#### [TRECHO FORNECIDO]

Deve ter sido, também, por isso, que o General Villas Bôas, já desmentiu, como Comandante do Exército, neste ano, qualquer possibilidade de "intervenção militar" no país, como se pode ver aqui (O recado das armas).
 
A questão externa
 
A outra razão que contribui para que o governo do PT seja tachado de comunista, e muita gente saía às ruas, no domingo, é a política externa, e a lenda do “bolivarianismo” que teria adotado em suas relações com o continente sul-americano.
 
Não é possível, em pleno século XXI, que os brasileiros não percebam que, em matéria de política externa e economia, ou o Brasil se alia estrategicamente com os BRICS (Rússia, Índia, China e África do Sul), potências ascendentes como ele; e estende sua influência sobre suas áreas naturais de projeção, a África e a América Latina — incluídos países como Cuba e Venezuela, porque não temos como ficar escolhendo por simpatia ou tipo de regime — ou só nos restará nos inserir, de forma subalterna, no projeto de dominação europeu e anglo-americano?
 
Ou nos transformarmos, como o México, em uma nação de escravos, como se pode ver aqui (O México e a América do Sul) que monta peças alheias, para mercados alheios, pelo módico preço de 12 reais por dia o salário mínimo?

#### [ITENS DE DADOS]
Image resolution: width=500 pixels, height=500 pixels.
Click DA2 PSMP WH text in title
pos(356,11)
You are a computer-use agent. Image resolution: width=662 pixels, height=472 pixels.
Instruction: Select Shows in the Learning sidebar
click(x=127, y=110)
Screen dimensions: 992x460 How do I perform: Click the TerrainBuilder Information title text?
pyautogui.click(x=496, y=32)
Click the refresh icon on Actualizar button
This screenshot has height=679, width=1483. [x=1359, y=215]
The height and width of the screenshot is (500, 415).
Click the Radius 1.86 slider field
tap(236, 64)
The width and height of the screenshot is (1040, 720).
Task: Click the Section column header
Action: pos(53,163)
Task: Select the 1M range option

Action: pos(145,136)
--
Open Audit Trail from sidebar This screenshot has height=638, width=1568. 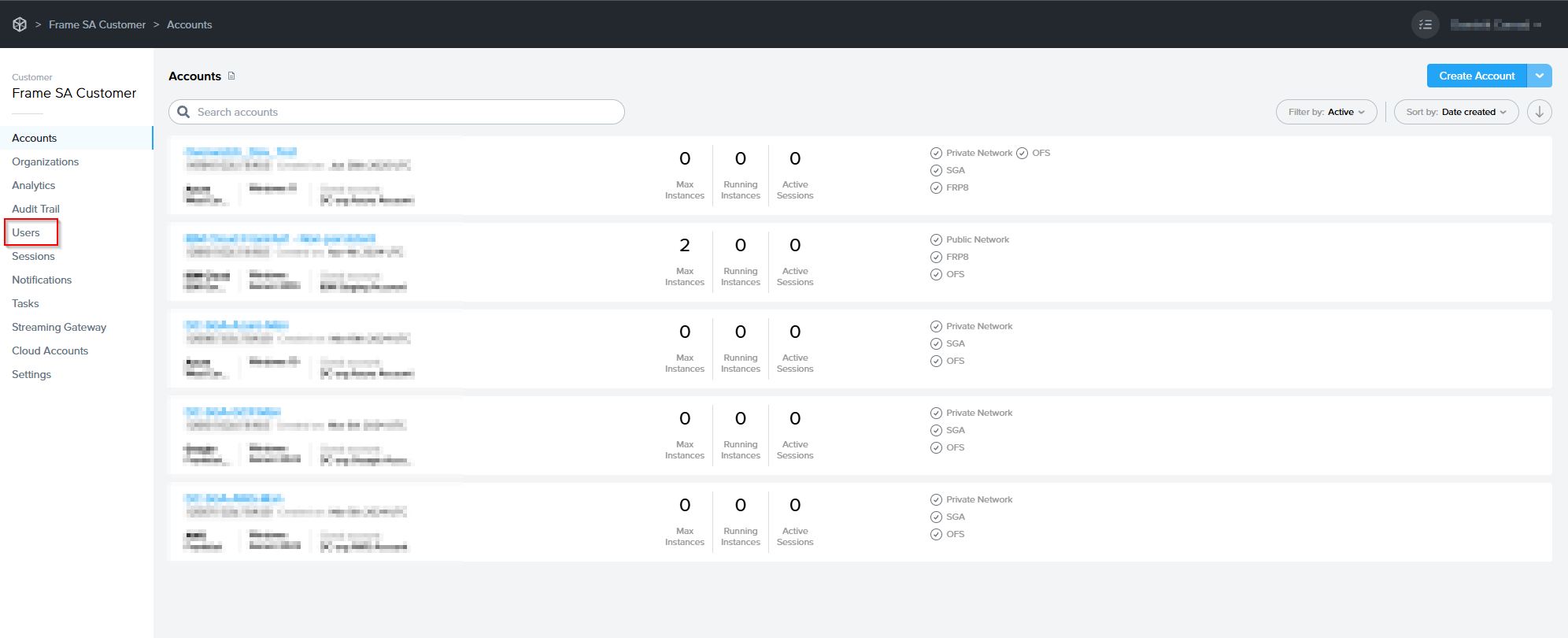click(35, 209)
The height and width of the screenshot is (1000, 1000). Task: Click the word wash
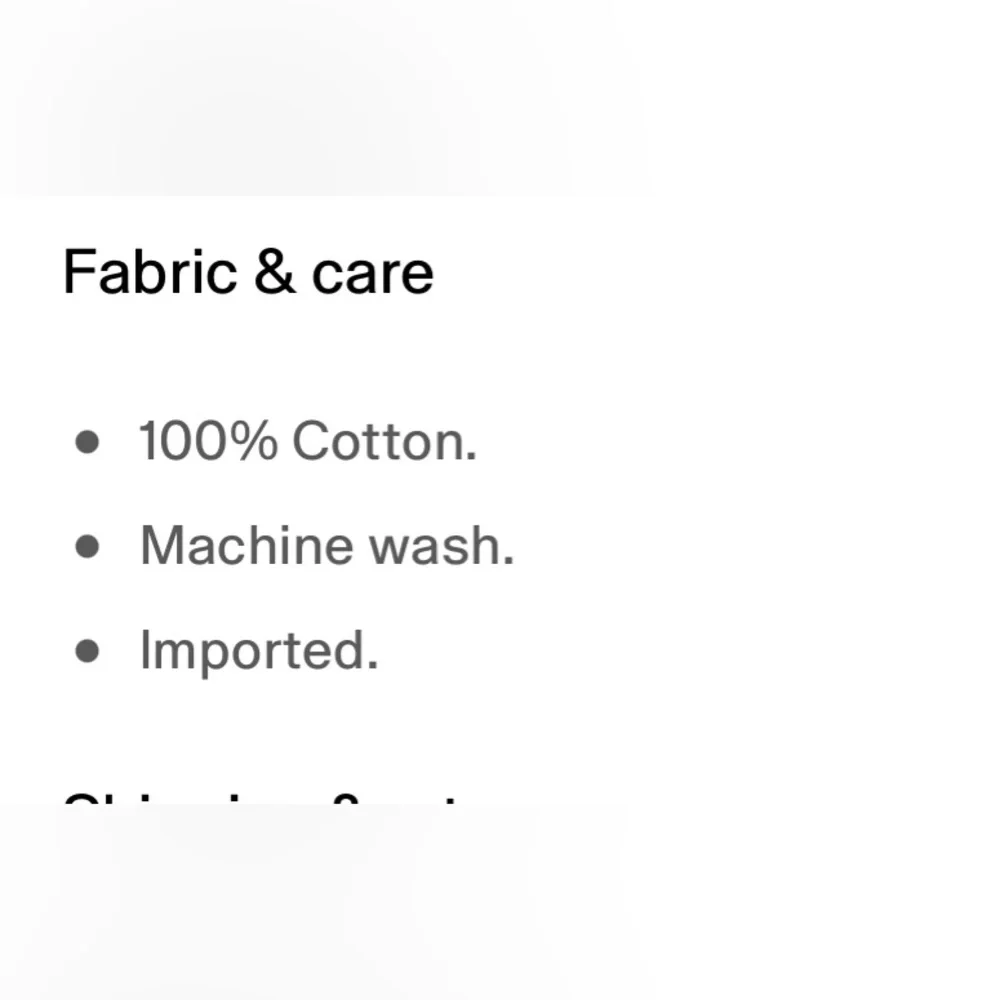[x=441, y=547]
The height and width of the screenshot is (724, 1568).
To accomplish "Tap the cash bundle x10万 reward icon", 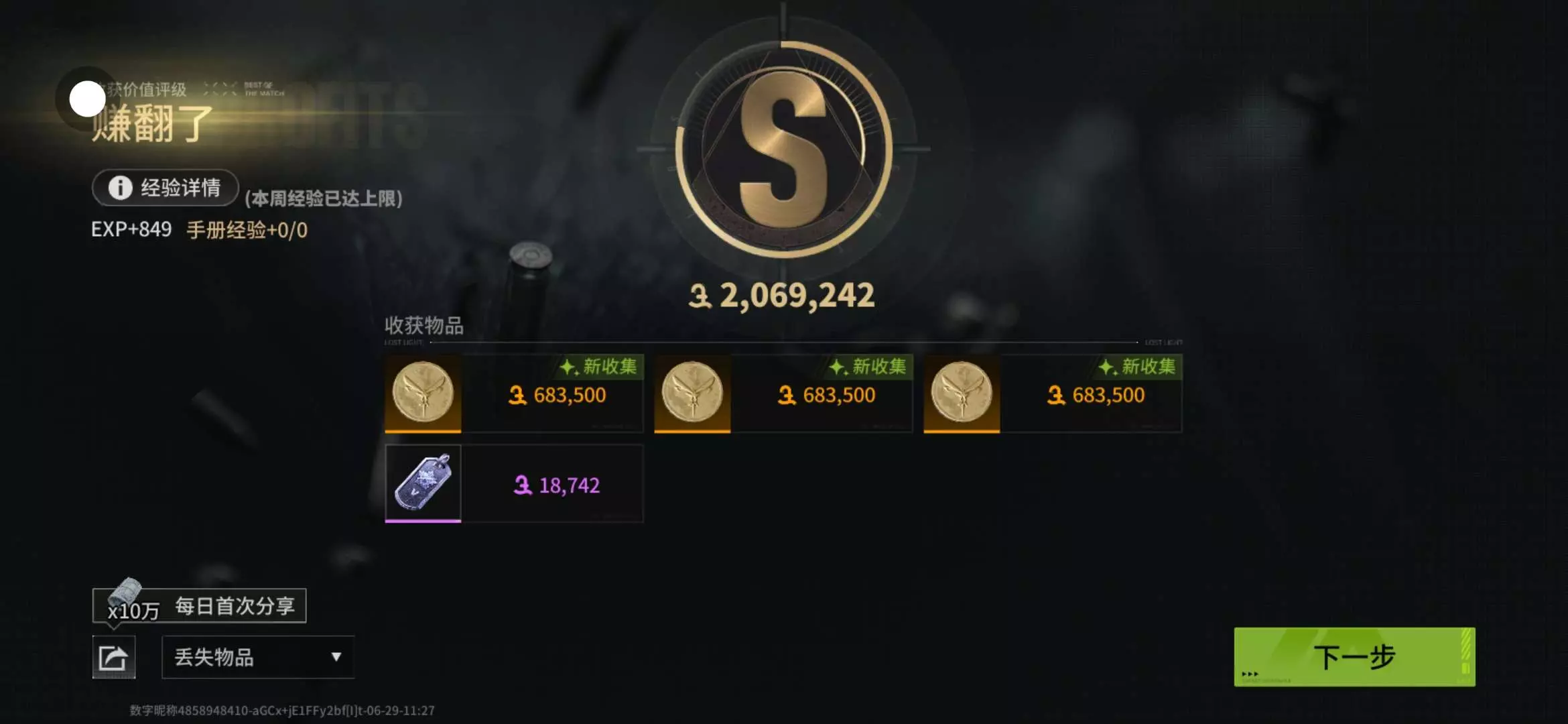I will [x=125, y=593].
...
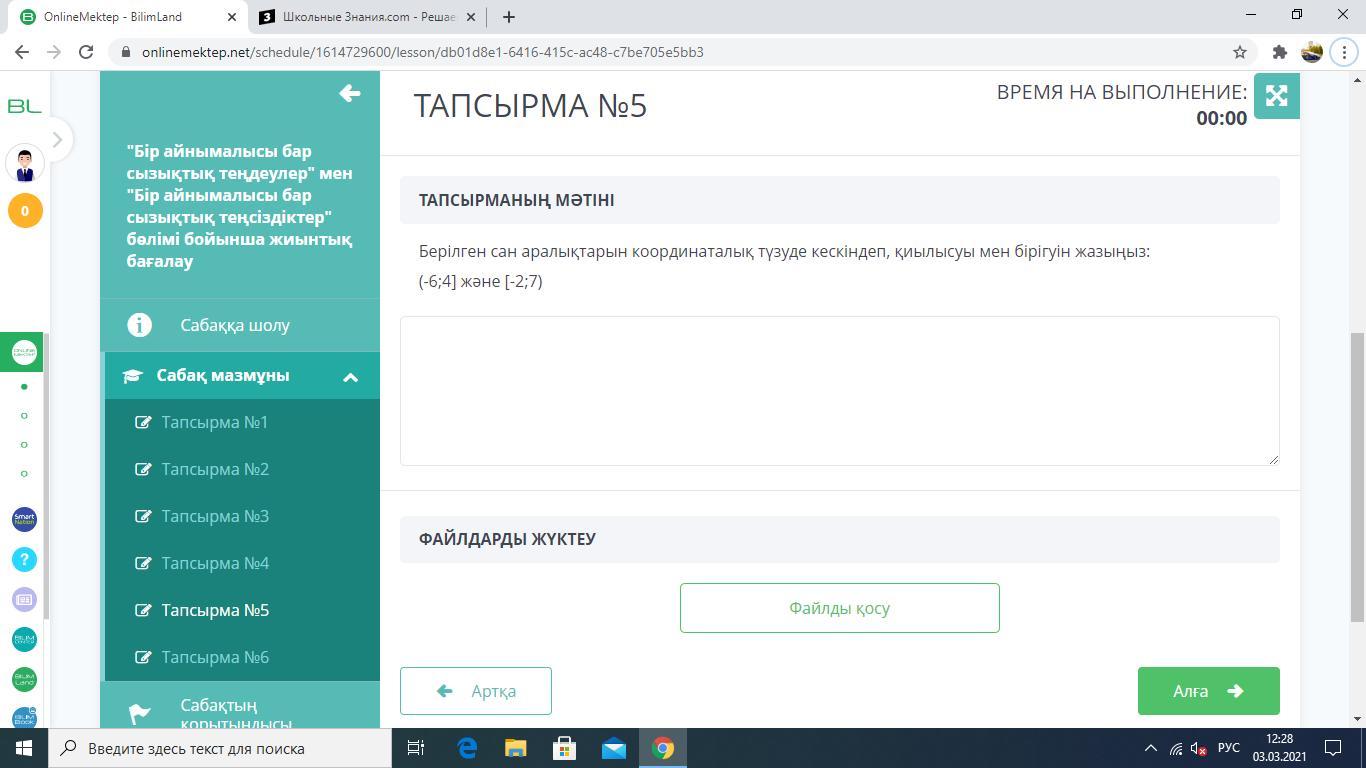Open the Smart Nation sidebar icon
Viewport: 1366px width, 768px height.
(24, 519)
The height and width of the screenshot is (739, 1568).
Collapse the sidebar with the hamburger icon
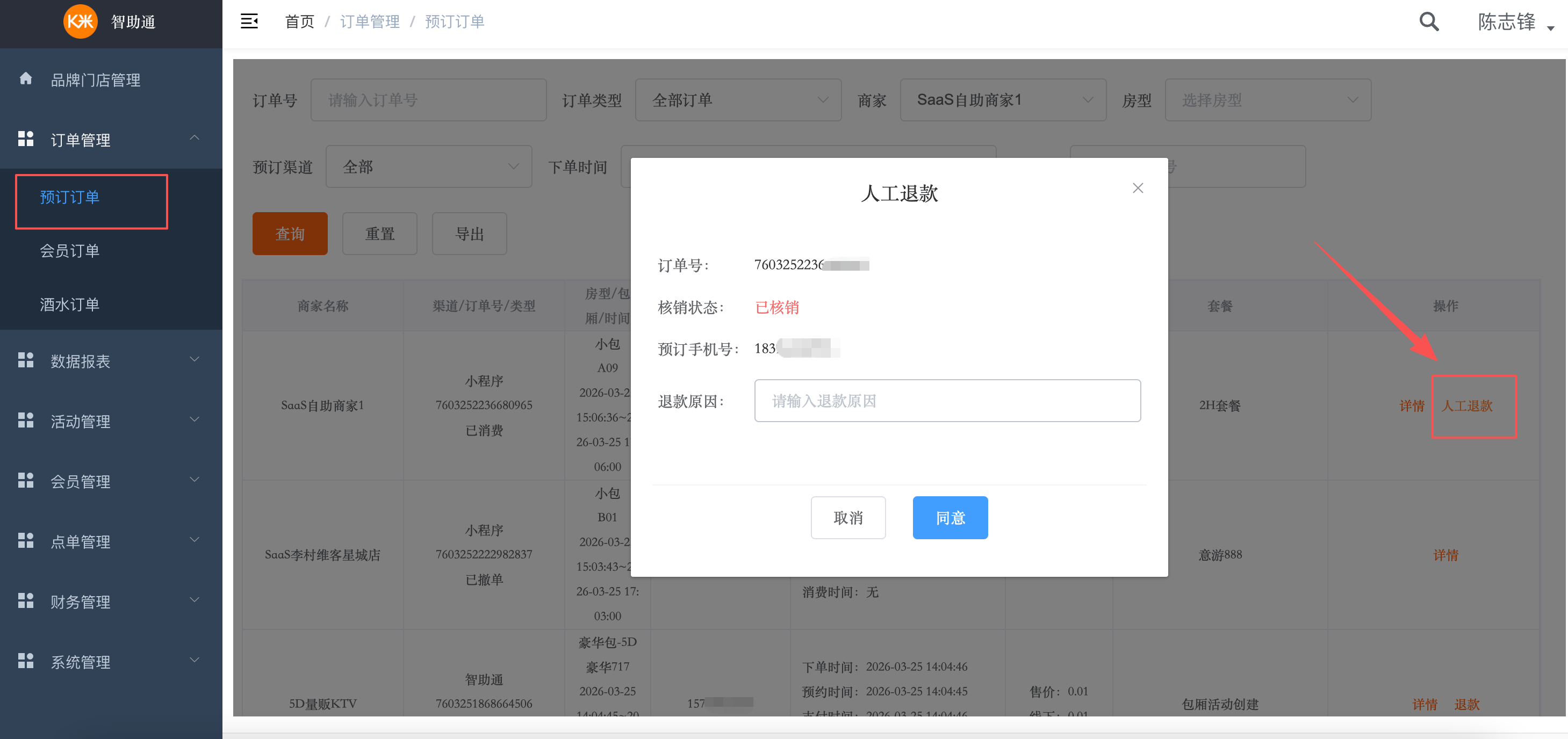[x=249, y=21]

#### [DESCRIÇÃO DO EXERCÍCIO]
No trecho fornecido, o que o General Villas Bôas desmentiu como Comandante do Exército?

#### [SOLUÇÃO]
Ele desmentiu qualquer possibilidade de "intervenção militar" no país.